The kind where squabbles between two private parties are civil matters until and unless someone commits (or conspires to commit) an actual crime?
Particularly when the "harm" here is harm of reputation due the target's public actions? If I assemble a bunch of potentially-reputation-harming data on a public figure and post it on the internet with the clear intent of convincing people that public figure is incompetent, should that be an act that can get me landed in jail? Or is that speech?
Is the automated collection of that data really a thing that should be criminalized? Should it be criminal because or only when it includes identifying information of innocent bystanders?
Hypothetical scenario as an existence proof (not related to the situation currently at trial):
Suppose you're an investigative reporter. You regularly investigate a person or company that you feel gets away with too much, whose public actions always skate right on the line, and figure they must be doing something wrong. You feel vindictive about it because you haven't managed to find anything about them in the past. You fully intend to find something to report on that will cause their business harm; it's less about the story at this point, and more about you versus them. You find your story, you report on it (truthfully), and the result is serious enough that their business takes a major hit.
You had malicious intent to cause harm, and managed to cause the intended harm, and yet you've still done absolutely nothing wrong. (Remember that truth is an absolute defense against slander/libel accusations.)
Malicious intent to cause harm is frequently a necessary condition for a crime (leaving aside things like negligence), but never a sufficient one. You still have to do something inherently wrong.
In legal terms, see "mens rea" versus "actus reus".
Breaking into a computer system without permission by exploiting a security hole: generally a crime.
Accessing data made accessible to the general public: not wrong in the slightest, regardless of intent.
Changing your user-agent isn't exploiting a security hole (modulo changing it to ');drop table students;-- ), nor is automated access to a website (modulo DoSing). And embarrassing a company by showing that they made private user data publicly accessible definitely shouldn't be criminal.
>modulo changing it to ');drop table students;-- )
As an aside, about a year ago I made a simple web crawler that got (among other things) HTTP headers from all the servers it found. After an hour of crawling, I took the headers to start working on a parser for them, and found 7 attempts at an sql injection. Do I get to prosecute whoever set up those servers?
> What kind of reality do you live in where malicious intent to cause harm to someone or some group should not be a crime?
It depends somewhat on what you class as malice. Starting a business is usually a deliberate attempt to cause harm to competitors, and success at it may well cause thousands of people to lose their jobs, etc.

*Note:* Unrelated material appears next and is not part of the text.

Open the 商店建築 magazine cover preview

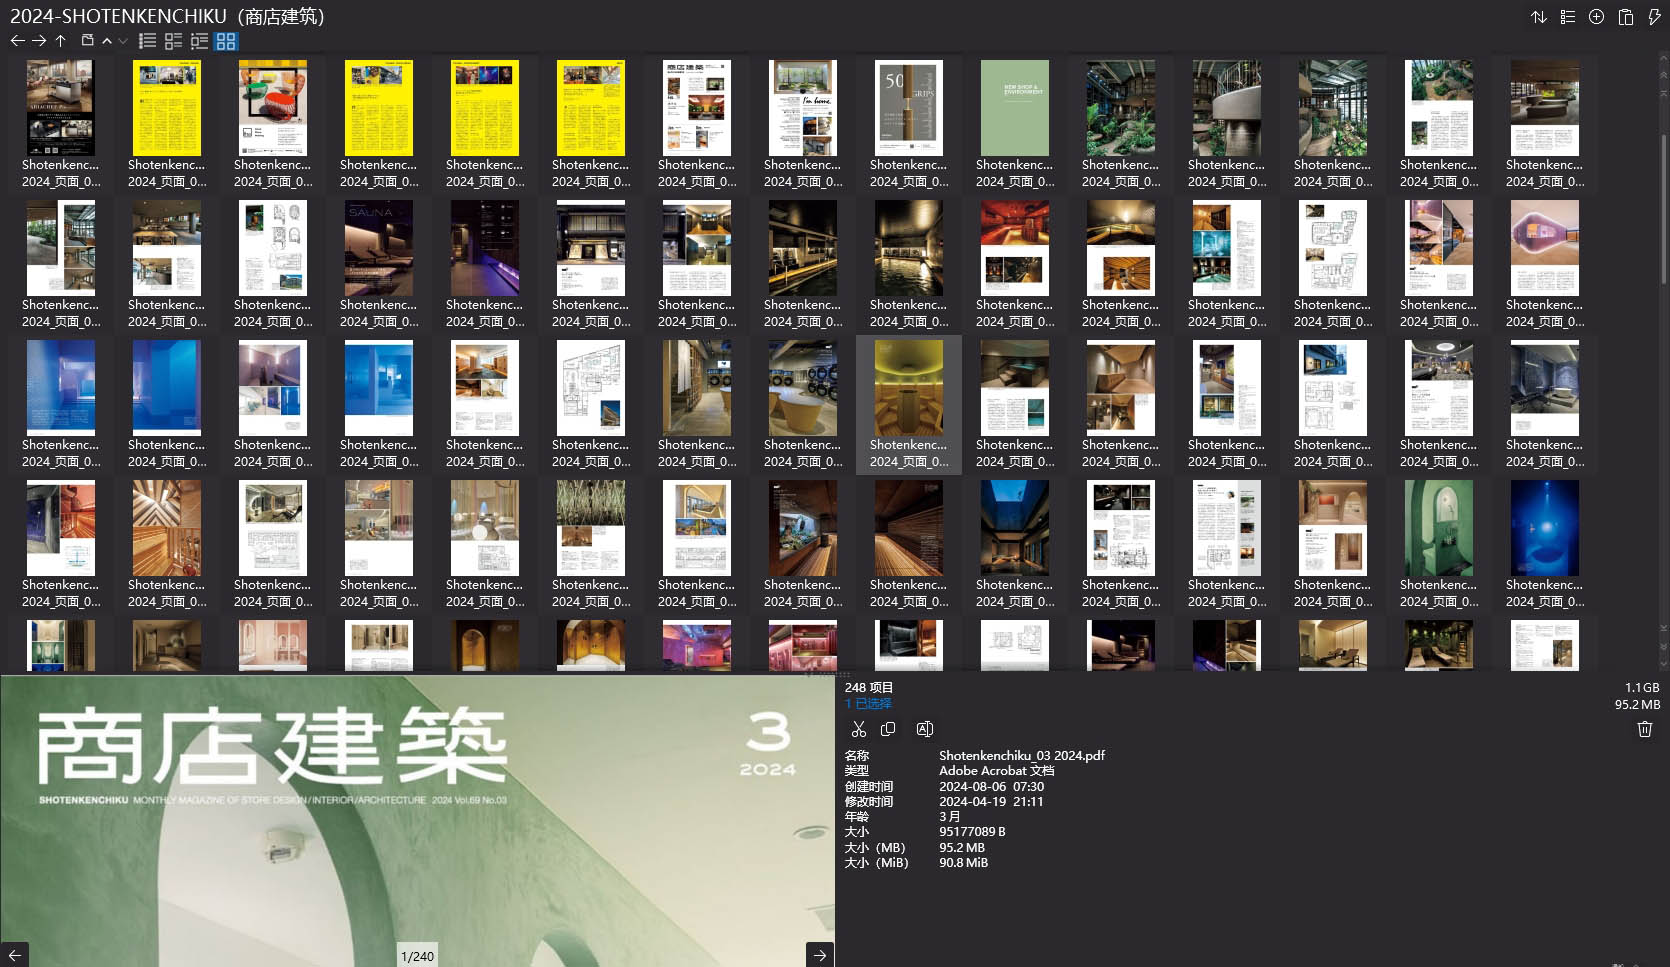[417, 820]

The world is simply becoming too complicated, all these "trajedy of the commons" type economics are blowing up in ways that are so harmful all over. I feel it is wrong for Weev to be in jail, the same way I feel it was wrong for max hardcore (paul little) to have went to jail, and so many others. I have been writing weev, he says he wishes more people will write him, it is very lonely in solitary confinement, in this complicated world, writing a letter to another human being seems the least I can do. I hope more people here do so too, even though I hated looking at all those goatse buttholes over the years and condemned the person who was doing that to me - LOL! I don't wish a human being to be locked up for years for what Weev has done.
Similarly, should the programmer(s) who implemented the feature (plus the staff who devised and approved it) be accused of reckless endangerment of the data?
What kind of reality do you live in where malicious intent to cause harm to someone or some group should not be a crime?